▶ **Assignment**
Character for character, transcribe the entries below, minus the images.

(Dataset entries)
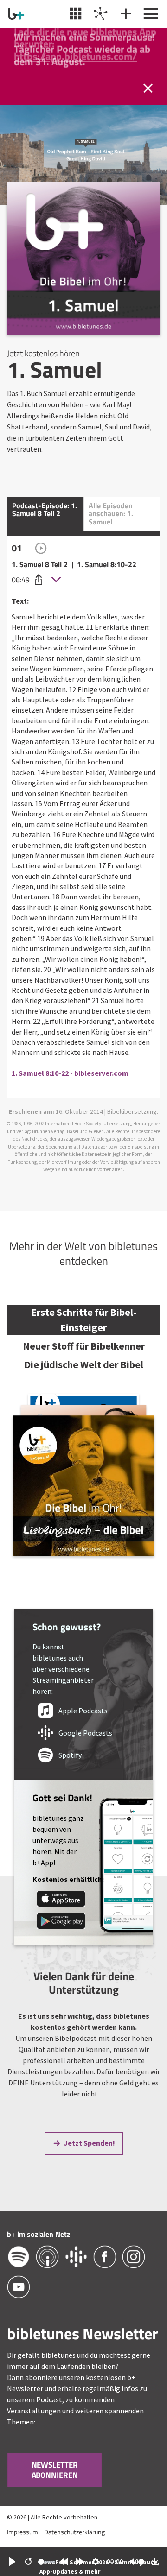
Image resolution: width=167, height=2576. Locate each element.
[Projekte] (99, 14)
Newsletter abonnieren (54, 2470)
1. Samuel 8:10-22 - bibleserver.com (70, 1073)
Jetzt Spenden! (89, 2142)
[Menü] (149, 14)
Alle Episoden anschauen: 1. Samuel (111, 513)
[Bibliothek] (74, 14)
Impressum (22, 2532)
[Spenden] (124, 14)
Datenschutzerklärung (74, 2532)
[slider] (46, 2561)
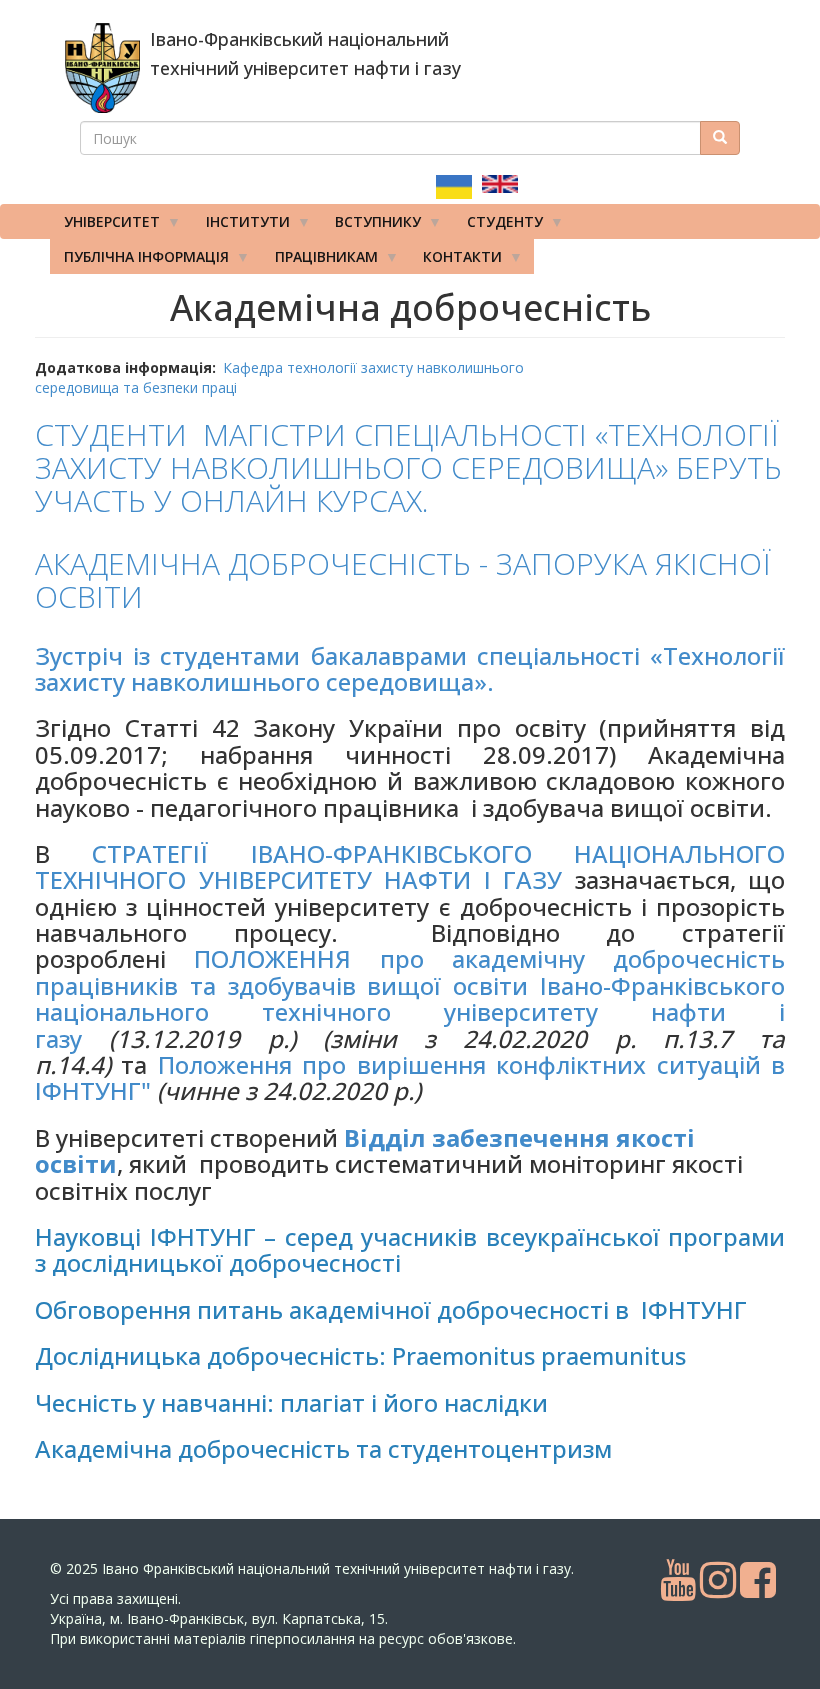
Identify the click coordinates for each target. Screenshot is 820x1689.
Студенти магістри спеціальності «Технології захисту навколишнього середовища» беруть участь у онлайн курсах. (408, 467)
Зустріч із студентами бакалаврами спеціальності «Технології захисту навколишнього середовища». (410, 668)
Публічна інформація (139, 260)
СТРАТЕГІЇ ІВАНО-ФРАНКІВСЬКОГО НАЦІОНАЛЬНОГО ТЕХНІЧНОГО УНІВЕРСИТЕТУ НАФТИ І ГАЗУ (410, 866)
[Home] (102, 68)
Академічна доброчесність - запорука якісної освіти (403, 580)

▶ **Result of this task**
Image resolution: width=167, height=2576. Locate each element.
[Projekte] (99, 14)
Newsletter abonnieren (54, 2470)
1. Samuel 8:10-22 - bibleserver.com (70, 1073)
Jetzt Spenden! (89, 2142)
[Menü] (149, 14)
Alle Episoden anschauen: 1. Samuel (111, 513)
[Bibliothek] (74, 14)
Impressum (22, 2532)
[Spenden] (124, 14)
Datenschutzerklärung (74, 2532)
[slider] (46, 2561)
Identify the click coordinates for each target. Screenshot is 820x1689.
Студенти магістри спеціальності «Технології захисту навколишнього середовища» беруть участь у онлайн курсах. (408, 467)
Зустріч із студентами бакалаврами спеціальності «Технології захисту навколишнього середовища». (410, 668)
Публічна інформація (139, 260)
СТРАТЕГІЇ ІВАНО-ФРАНКІВСЬКОГО НАЦІОНАЛЬНОГО ТЕХНІЧНОГО УНІВЕРСИТЕТУ НАФТИ І ГАЗУ (410, 866)
[Home] (102, 68)
Академічна доброчесність - запорука якісної освіти (403, 580)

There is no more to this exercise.